源氏は、死に追いやった、夕顔が今だ忘れられません。正妻「葵の上」とは相変わらずしっくりいかず、思いを寄せる藤壷の宮とはままならず。夕顔の親しみやすいあどけなさがまたと得難いものに思われ、性懲りもなくあちこちに聞き耳を立てていました。
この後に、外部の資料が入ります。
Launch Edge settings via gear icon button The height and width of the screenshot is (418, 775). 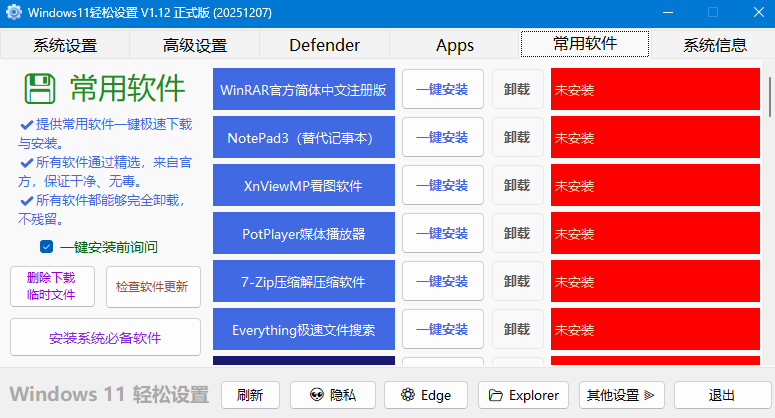[426, 395]
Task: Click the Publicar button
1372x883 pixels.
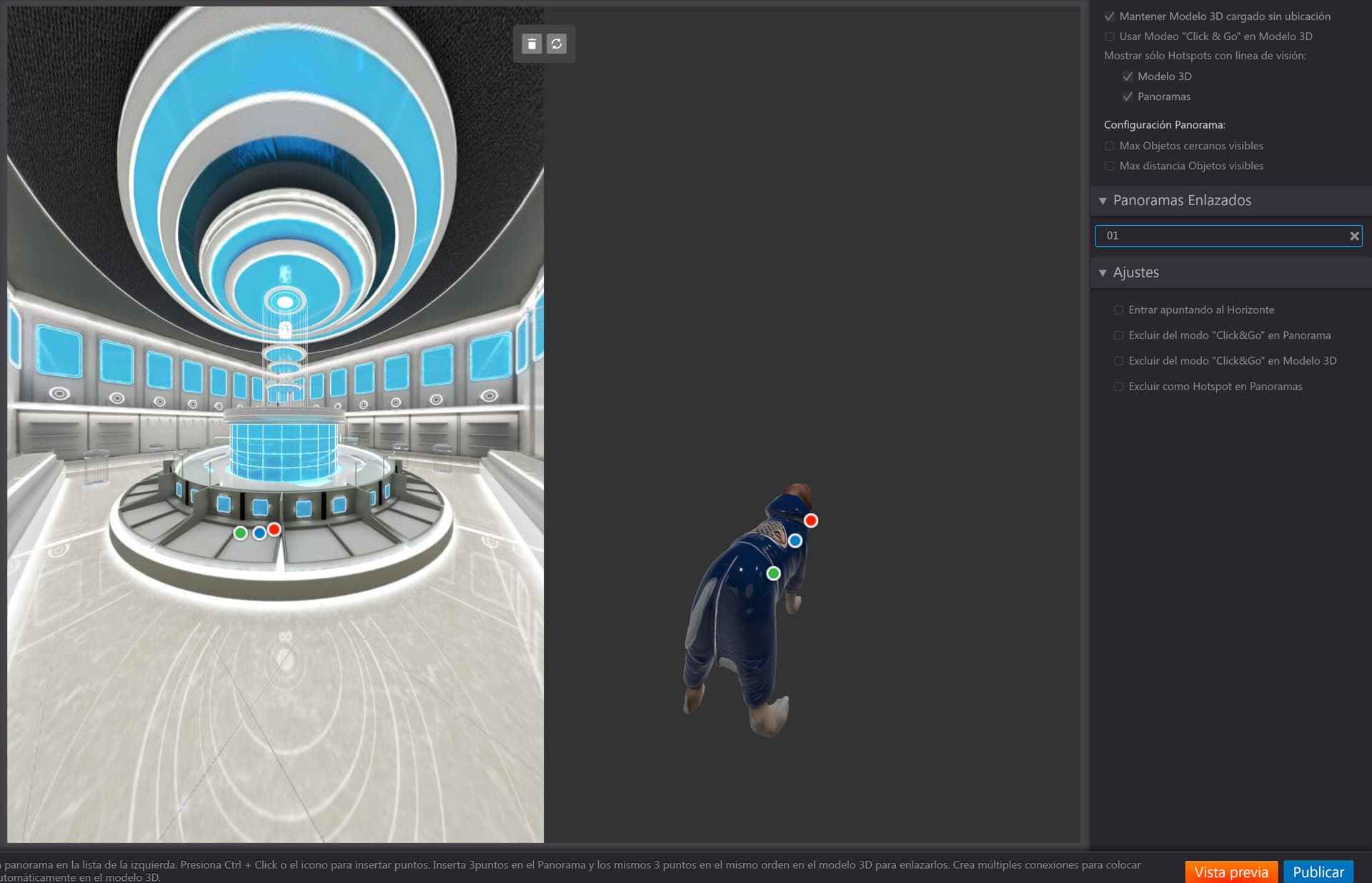Action: pyautogui.click(x=1318, y=872)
そんな折、乳母子の大輔の命婦から故常陸宮の忘れ形見の姫君が、琴を相手にひっそりとすごしていることを耳にします。心ときめかした源氏は、早速女房をそそのかして、ひそかに姫君の琴を聞きに行きます。ついに姫君との対面となるが、姫君は無口なのか、何を言っても応答がありません。初心なのだと自分を納得させながら、闇のなかで姫君の風貌がわからずじまいに思いをとげます。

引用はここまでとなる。